Dmitry Ivanovich Vinogradov (Дмитрий Иванович Виноградов; c. 1720 – ) was a Russian chemist who developed Russian hard-paste porcelain; he was the founder of the Imperial Porcelain Factory.

Vinogradov was born into a low-income household in Suzdal and was trained at the Slavic Greek Latin Academy where he came to know Mikhail Lomonosov. In 1736, Lomonosov, Vinogradov and a third student from the St. Petersburg Academy of Sciences, Gustav Ulrich Raiser, went abroad to study chemistry, metallurgy, and mining under Christian Wolff in Marburg, Hesse, and Johann Friedrich Henckel (Chemist) in Freiberg, Saxony. Upon his return to Russia in 1744, Vinogradov was sent to a ceramics manufactory that was established that year under the direction of Christoph Conrad Hunger, who had been induced by Empress Elizabeth to come to St Petersburg from Stockholm.

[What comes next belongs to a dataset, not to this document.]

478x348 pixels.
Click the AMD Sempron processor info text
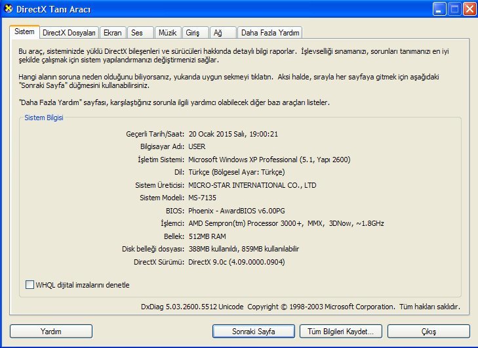[x=286, y=223]
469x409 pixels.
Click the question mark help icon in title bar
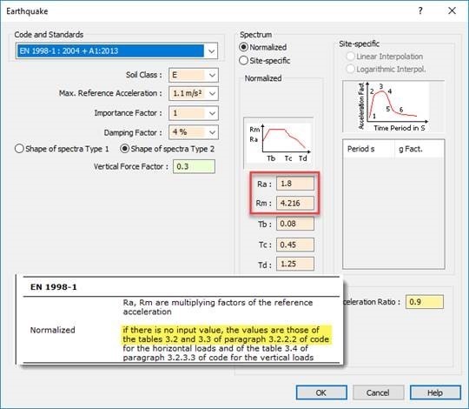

At that time hard-paste porcelain was produced only in China and Japan and in Meissen, Saxony, where a deposit of suitable kaolin had been discovered and first successfully employed in 1709 (see Meissen porcelain). Other European factories were beginning to emulate Meissen wares, but in soft-paste porcelain. The recipe for porcelain was a closely guarded secret at Meissen and the price of Meissen porcelain might exceed the price of silver of equal weight.

Hunger proved to be unable to produce porcelain from the materials at hand and was dismissed in 1748, leaving the venture in the hands of Vinogradov. Eight years Vinogradov and Mikhail Lomonosov spent developing an original Russian recipe for porcelain. In 1752, Vinogradov published a treatise advertising his success in producing the first satisfactory samples of porcelain, made of Russian raw materials, employing clay from Gzhel) mixed with finely-ground Olonets quartz and alabaster. Vinogradov trained the first Russian master craftsmen of porcelain at the factory. The first products were small wares, cups, snuffboxes and their lids, cane heads, doorknobs, knife handles and the like.

The production of large items, like plates, was going to be essential if the manufactory was to produce more than small luxuries. In December 1756 Vinogradov completed the construction of a large furnace and made a successful first firing. As a mark of its impending success the venture was renamed the Imperial Porcelain Factory. The Imperial factory's greatest period of success was to come under the direction of Prince Alexander Vyazemsky, after Vinogradov's death (in St. Petersburg in 1758). The factory exists today, once again known as the Imperial Porcelain Factory.